Indeed, by the Weil pairing, it suffices to show that \(\rho (\pi ^{\acute{e}t}_1(U_{\mathbb {C}},u_0)) = {\text {Sp}}_{2g}(\mathbb {F}_p)\), where \(U_{\mathbb {C}}\) is the base change of U to \(\mathbb {C}\). Since p is odd, this follows from [1, Théorème 1(1)]; A’Campo uses the topological fundamental group but we note that the étale fundamental group is isomorphic to the profinite completion of the topological one in the complex setting by Riemann’s existence theorem.
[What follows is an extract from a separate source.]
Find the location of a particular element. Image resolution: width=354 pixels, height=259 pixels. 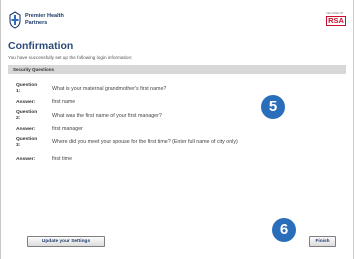

answer-text: first manager is located at coordinates (68, 129).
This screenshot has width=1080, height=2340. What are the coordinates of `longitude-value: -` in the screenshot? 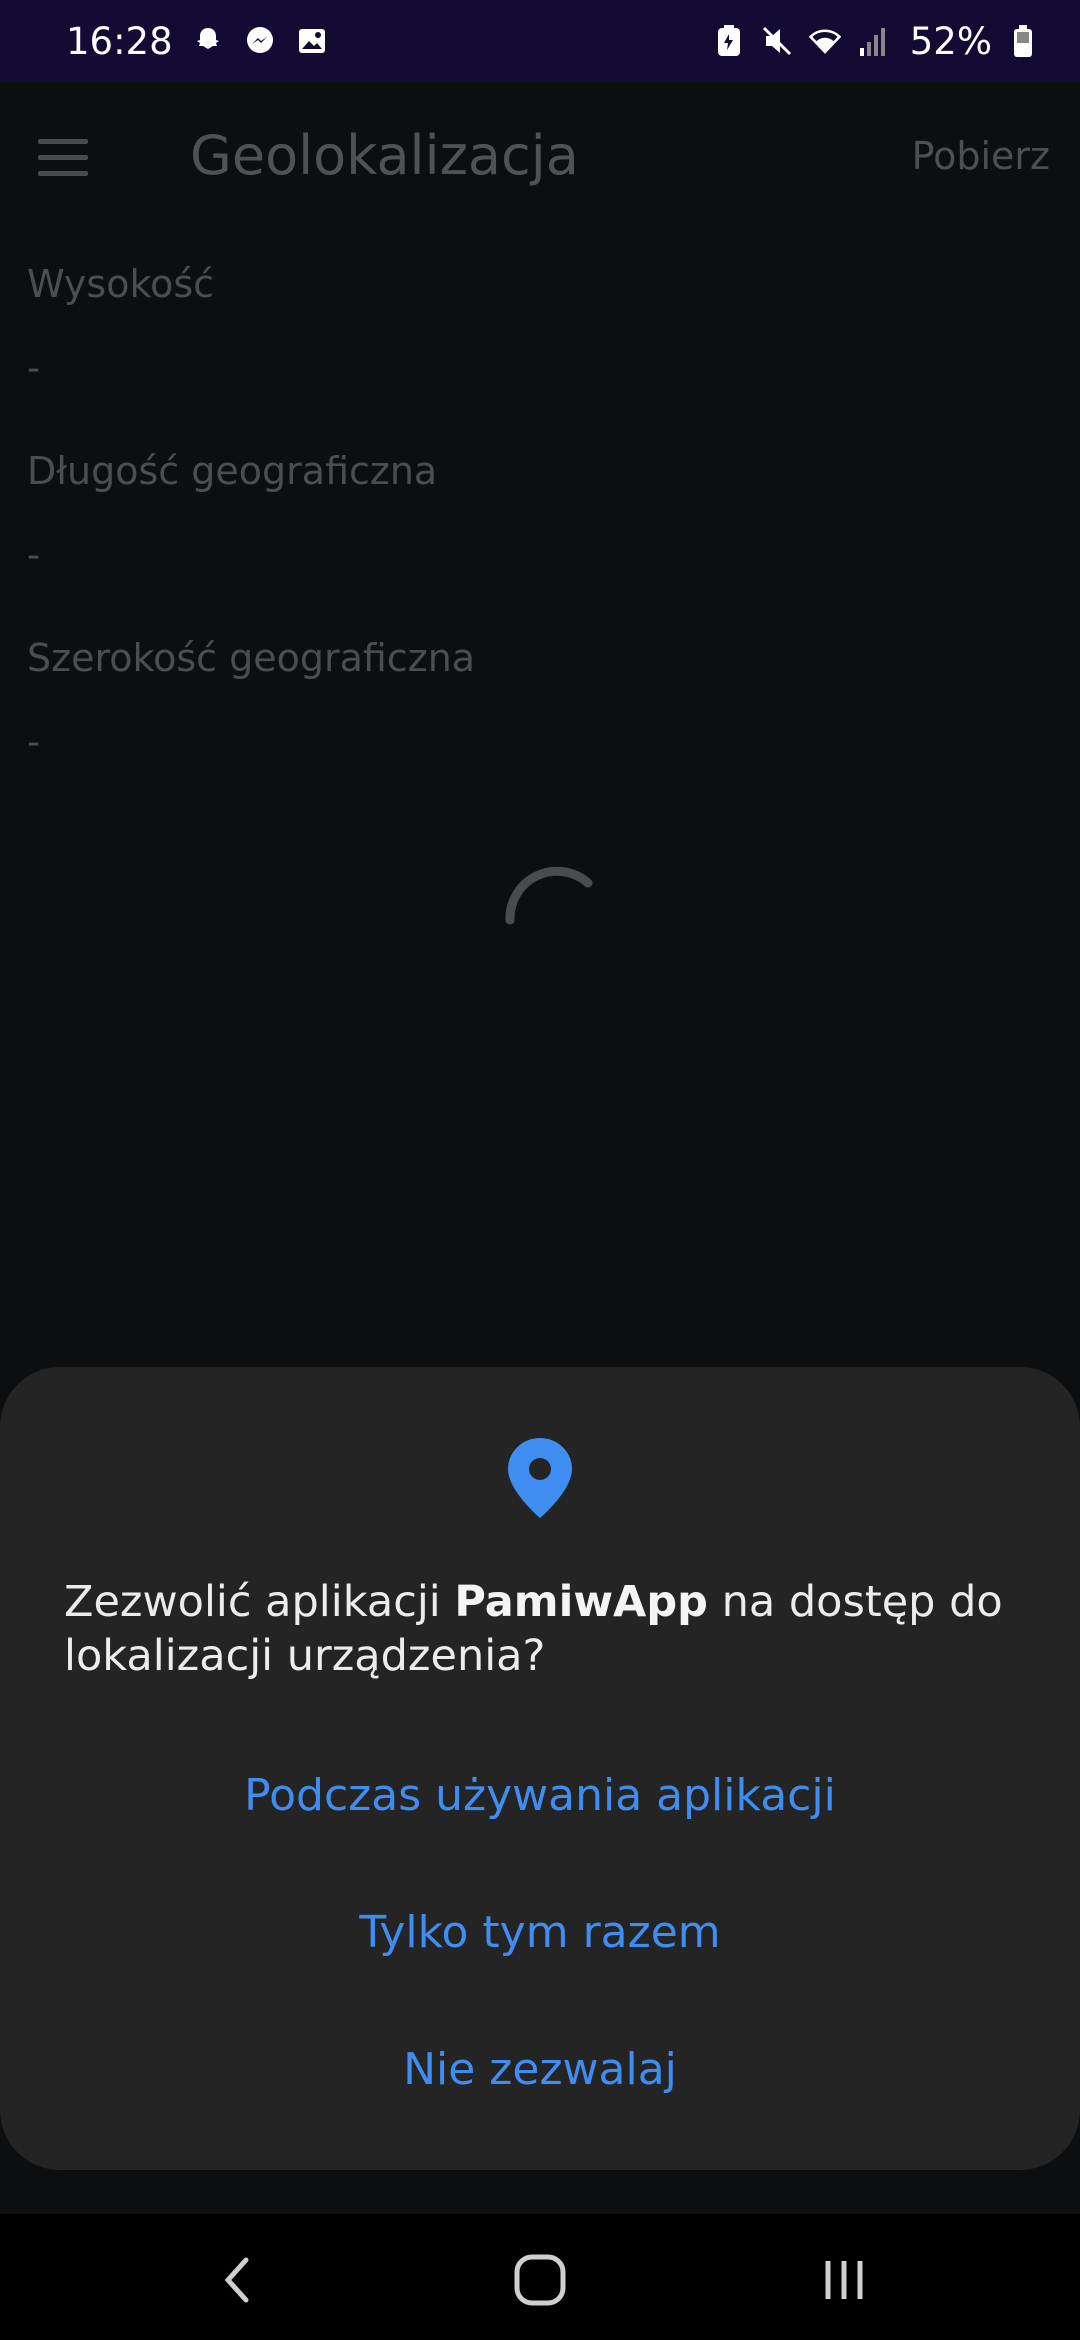 It's located at (34, 556).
By Hilbert’s irreducibility theorem, the set of polynomials \(f_a\) with integer coefficients (corresponding to points \(a \in U(\mathbb {Q}) \cap \mathbb {Z}^{2g+3}\)) such that the specialisation of \(\rho \) at a induces an isomorphism \({\text {Gal}}(\mathbb {Q}(\mathcal {J}_a[p])/\mathbb {Q}) \cong {\text {GSp}}_{2g}(\mathbb {F}_p)\) has density 1 inside \(\mathbb {Z}^{2g+3}\) (see for example [8, p. 123]). From the proof of Theorem 1.2, we see that there is a congruence class of polynomials \(f_a\) such that \(\mathbb {Q}(\mathcal {J}_a[p])/\mathbb {Q}\) is a tame extension and hence the intersection of these two sets has positive density in \(\mathbb {Z}^{2g+3}\) which proves the result. \(\square \)

Remark 5.3

It is possible to extend the above proof to realise \({\text {GSp}}_{2g}(\mathbb {Z}/m\mathbb {Z})\) by looking at m-torsion instead when m is odd and squarefree. Indeed, tameness is done similarly (cf. Remark 2.4) and a refinement of Hilbert’s irreducibility theorem enables us to ensure the p-torsion fields are disjoint for all \(p \mid m\).